On 2022-07-29 at 12:26:13 -0700, Nerlige Ramappa, Umesh wrote:
> From: Umesh Nerlige Ramappa <umesh.nerlige.ramappa at intel.com>
> 
> gt-engine-hang and gt-engine-error tests were still using reset=2
> setting so that ended up just doing an engine reset. Fix the tests so
> that they actually do the gt specific reset and set the expectations
> correctly.
> 
> In some rare failures, some of the background spinners show up as
> innocent and keep spinning after the hang recovery. This can only happen
> if the spinners did not start for some reason. Check that the spinners
> actually started before submitting a hanging batch.
> 
> For engine specific hang, only one context is marked guilty, but for a
> gt hang all contexts are marked guilty. Check for different expected
> behavior for engine vs. gt reset.
> 
> v2:
> - gt-reset resets all contexts on all engines. The execlist implementation
>   of gt-engine-* tests expected that a preemptible background spinner
>   running on the target engine should be marked innocent. While i915 can
>   mark such a context for execlist mode, GuC scheduling does not guarantee
>   that the background spinner can be marked as innocent. Since the state
>   of the background spinner depends on the scheduling backend, do no
>   validate the state of the background spinner for the target engine.
> 
> v3:
> - omit checking background spinner state only for gt-reset case
> 
> v4: (Kamil)
> - check has_gpu_reset and gem_scheduler_has_preemption for the
>   gt-engine-hang and gt-engine-error tests.

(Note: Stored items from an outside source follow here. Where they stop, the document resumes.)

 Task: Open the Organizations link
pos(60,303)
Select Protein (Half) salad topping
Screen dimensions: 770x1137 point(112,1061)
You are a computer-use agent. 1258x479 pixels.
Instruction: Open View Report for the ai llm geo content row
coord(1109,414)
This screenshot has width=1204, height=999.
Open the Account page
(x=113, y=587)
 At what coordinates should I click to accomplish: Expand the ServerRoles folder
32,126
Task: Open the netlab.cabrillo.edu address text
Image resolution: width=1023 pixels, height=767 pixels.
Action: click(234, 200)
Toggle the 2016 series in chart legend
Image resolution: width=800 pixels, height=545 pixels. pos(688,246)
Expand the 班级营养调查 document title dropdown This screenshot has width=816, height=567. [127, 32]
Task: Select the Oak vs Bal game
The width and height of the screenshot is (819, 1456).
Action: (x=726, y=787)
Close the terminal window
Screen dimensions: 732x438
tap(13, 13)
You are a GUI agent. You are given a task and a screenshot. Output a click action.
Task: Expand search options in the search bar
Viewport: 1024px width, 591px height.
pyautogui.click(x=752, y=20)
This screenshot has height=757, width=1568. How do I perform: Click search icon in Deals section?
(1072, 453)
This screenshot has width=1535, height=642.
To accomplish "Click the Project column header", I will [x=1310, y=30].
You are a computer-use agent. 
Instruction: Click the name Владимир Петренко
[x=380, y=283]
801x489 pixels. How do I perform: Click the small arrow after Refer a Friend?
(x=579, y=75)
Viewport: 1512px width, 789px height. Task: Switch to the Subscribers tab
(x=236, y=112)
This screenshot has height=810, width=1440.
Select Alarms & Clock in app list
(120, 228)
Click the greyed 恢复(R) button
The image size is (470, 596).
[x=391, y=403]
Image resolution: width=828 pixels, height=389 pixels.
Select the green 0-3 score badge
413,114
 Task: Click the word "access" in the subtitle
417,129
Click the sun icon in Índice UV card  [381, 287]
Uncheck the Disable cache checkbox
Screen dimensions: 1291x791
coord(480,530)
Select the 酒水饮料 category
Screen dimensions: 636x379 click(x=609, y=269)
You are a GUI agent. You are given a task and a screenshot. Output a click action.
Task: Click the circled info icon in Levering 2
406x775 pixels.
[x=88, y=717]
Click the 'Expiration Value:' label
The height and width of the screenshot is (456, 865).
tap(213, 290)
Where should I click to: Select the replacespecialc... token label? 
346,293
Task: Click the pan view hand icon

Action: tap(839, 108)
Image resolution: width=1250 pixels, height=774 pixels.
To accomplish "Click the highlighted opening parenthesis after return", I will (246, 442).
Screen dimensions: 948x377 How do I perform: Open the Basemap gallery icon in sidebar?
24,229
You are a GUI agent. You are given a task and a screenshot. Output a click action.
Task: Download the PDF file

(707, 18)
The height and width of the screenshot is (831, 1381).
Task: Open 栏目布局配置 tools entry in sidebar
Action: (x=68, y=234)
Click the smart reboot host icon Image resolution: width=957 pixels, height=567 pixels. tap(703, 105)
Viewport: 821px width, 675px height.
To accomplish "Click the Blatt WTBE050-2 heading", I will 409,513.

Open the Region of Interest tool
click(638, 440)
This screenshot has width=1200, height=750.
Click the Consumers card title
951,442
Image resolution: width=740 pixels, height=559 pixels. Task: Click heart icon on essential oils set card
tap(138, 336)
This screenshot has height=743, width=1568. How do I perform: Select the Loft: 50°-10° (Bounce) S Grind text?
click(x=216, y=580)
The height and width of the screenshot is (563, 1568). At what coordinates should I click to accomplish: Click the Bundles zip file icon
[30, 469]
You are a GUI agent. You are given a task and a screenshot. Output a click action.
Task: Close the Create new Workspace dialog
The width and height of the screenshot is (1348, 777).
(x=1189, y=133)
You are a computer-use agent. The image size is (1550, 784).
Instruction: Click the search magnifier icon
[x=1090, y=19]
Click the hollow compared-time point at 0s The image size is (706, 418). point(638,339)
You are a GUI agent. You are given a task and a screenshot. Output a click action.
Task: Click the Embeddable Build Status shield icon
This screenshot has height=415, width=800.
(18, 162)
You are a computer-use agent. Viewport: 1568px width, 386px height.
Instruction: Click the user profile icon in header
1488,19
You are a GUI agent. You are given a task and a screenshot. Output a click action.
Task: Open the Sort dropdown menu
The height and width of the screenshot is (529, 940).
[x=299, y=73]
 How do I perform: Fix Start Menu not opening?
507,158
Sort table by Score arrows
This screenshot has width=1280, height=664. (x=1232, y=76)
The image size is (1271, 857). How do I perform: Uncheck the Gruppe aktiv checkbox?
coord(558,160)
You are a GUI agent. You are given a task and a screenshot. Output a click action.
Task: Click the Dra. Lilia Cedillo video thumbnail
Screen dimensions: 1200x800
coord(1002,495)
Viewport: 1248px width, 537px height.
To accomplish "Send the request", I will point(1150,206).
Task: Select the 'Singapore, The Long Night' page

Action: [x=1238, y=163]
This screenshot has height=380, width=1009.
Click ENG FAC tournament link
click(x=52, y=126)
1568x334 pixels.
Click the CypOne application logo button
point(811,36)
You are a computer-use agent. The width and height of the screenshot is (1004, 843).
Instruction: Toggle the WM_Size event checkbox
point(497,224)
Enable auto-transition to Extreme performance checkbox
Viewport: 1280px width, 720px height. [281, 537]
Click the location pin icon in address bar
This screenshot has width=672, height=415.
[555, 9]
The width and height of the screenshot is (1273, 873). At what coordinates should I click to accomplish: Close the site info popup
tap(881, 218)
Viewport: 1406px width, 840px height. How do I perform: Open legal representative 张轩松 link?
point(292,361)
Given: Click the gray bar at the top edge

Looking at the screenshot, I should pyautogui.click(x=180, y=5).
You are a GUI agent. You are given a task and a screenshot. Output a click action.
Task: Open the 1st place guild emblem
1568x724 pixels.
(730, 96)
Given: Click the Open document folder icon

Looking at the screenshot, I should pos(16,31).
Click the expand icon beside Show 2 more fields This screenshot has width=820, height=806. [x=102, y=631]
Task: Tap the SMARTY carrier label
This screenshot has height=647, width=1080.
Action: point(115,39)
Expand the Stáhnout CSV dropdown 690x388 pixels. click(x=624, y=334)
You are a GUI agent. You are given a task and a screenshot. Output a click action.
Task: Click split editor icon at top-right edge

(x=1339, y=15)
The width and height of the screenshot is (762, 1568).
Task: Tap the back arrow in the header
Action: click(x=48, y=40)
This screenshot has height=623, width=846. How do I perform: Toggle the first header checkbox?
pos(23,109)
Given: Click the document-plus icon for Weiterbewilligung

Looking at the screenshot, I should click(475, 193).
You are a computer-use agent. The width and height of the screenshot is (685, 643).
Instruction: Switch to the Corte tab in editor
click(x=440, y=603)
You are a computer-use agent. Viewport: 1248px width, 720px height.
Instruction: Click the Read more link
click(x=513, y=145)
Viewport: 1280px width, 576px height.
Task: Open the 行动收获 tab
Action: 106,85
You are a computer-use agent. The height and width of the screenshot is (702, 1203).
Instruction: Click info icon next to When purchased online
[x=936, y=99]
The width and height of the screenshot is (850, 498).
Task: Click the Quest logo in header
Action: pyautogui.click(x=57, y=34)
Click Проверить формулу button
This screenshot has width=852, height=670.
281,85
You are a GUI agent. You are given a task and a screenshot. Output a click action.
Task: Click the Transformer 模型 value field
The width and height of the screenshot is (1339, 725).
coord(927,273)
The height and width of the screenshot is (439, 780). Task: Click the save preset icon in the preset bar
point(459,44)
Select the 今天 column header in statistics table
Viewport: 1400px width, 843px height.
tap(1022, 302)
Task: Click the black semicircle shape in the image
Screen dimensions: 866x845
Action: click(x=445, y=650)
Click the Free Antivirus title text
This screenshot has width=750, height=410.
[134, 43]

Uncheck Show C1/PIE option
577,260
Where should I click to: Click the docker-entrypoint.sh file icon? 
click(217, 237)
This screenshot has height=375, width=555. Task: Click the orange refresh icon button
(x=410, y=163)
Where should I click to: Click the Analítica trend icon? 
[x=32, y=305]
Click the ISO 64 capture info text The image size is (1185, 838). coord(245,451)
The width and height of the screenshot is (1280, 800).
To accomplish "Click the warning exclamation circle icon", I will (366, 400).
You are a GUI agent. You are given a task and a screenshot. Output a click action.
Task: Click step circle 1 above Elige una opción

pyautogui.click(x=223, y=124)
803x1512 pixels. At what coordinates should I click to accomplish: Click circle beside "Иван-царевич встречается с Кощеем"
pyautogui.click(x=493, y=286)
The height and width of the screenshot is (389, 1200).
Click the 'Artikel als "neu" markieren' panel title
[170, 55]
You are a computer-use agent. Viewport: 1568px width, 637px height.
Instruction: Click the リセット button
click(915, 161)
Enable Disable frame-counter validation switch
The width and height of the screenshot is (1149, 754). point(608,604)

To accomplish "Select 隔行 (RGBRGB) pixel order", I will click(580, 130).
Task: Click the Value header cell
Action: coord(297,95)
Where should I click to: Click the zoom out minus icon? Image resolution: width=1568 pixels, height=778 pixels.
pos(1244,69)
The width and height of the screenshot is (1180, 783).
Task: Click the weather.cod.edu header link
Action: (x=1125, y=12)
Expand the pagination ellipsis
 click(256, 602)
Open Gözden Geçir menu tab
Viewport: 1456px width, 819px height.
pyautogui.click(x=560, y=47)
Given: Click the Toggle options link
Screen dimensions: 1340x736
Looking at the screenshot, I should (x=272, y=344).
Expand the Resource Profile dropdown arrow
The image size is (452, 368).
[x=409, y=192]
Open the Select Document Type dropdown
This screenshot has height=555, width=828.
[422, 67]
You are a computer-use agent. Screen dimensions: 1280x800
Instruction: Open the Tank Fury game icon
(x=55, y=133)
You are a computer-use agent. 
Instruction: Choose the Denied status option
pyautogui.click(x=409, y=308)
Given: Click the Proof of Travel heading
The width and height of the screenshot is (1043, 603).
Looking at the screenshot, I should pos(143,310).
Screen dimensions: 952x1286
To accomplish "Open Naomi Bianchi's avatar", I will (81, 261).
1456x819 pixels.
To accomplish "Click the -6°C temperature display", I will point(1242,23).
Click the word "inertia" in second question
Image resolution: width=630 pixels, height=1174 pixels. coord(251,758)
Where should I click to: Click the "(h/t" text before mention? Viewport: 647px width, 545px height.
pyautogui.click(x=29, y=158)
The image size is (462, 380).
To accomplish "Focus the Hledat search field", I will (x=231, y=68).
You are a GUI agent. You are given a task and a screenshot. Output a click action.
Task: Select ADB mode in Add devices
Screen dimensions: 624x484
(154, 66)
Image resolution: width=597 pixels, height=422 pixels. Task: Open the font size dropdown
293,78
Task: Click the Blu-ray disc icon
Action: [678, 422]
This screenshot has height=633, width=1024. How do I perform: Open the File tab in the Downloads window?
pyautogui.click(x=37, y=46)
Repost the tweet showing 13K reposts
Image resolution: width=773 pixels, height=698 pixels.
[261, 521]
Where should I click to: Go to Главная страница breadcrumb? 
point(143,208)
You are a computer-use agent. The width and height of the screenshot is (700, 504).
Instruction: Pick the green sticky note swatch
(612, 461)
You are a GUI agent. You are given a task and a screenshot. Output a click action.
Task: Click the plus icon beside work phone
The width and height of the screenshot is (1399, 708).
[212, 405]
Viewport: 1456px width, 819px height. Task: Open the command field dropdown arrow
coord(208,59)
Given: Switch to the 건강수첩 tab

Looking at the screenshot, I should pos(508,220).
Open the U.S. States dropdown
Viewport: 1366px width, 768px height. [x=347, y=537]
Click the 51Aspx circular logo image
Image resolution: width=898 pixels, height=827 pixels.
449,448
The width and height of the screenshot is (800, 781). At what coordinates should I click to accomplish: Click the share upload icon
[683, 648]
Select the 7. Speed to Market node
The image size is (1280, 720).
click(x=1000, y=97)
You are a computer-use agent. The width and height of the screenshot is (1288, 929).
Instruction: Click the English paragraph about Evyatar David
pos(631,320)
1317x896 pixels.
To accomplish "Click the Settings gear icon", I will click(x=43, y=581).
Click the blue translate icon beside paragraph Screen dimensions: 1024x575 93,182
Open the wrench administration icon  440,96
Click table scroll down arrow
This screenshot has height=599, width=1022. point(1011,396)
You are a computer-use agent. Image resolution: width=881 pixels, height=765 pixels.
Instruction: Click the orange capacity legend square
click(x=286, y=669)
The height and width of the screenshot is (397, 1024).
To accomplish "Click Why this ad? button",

May you put version number in subject of e-mail ? Like
[PATCH i-g-t v4] i915/hangman: ...

> 
> Signed-off-by: Umesh Nerlige Ramappa <umesh.nerlige.ramappa at intel.com>
> ---
>  tests/i915/i915_hangman.c | 75 +++++++++++++++++++++++++++++++--------
>  1 file changed, 60 insertions(+), 15 deletions(-)
> 
> diff --git a/tests/i915/i915_hangman.c b/tests/i915/i915_hangman.c
> index c7d69fdd..bdf47bc0 100644
> --- a/tests/i915/i915_hangman.c
> +++ b/tests/i915/i915_hangman.c
> @@ -295,9 +295,15 @@ static void context_unban(int fd, unsigned ctx)
>  	gem_context_set_param(fd, &param);
>  }
>  
> +enum reset_type {
> +	GT_RESET = 1,
> +	ENGINE_RESET = 2,
> +};
> +
>  static void
>  test_engine_hang(const intel_ctx_t *ctx,
> -		 const struct intel_execution_engine2 *e, unsigned int flags)
> +		 const struct intel_execution_engine2 *e, unsigned int flags,
> +		 enum reset_type reset)
----------------- ^
This imho is not needed (new boolean-like param), see below.

>  {
>  	const struct intel_execution_engine2 *other;
>  	const intel_ctx_t *local_ctx[GEM_MAX_ENGINES];
> @@ -309,6 +315,7 @@ test_engine_hang(const intel_ctx_t *ctx,
>  	igt_skip_on(flags & IGT_SPIN_INVALID_CS &&
>  		    gem_engine_has_cmdparser(device, &ctx->cfg, e->flags));
>  
> +	igt_assert(reset == GT_RESET || reset == ENGINE_RESET);

imho we should add new function test_gt_hang and assume that
engine-reset there will be off (meaning gt hang only).
That whould require to move initialization for spinners
into new helper function, but can be postponed to later step
(we could start with some code duplication).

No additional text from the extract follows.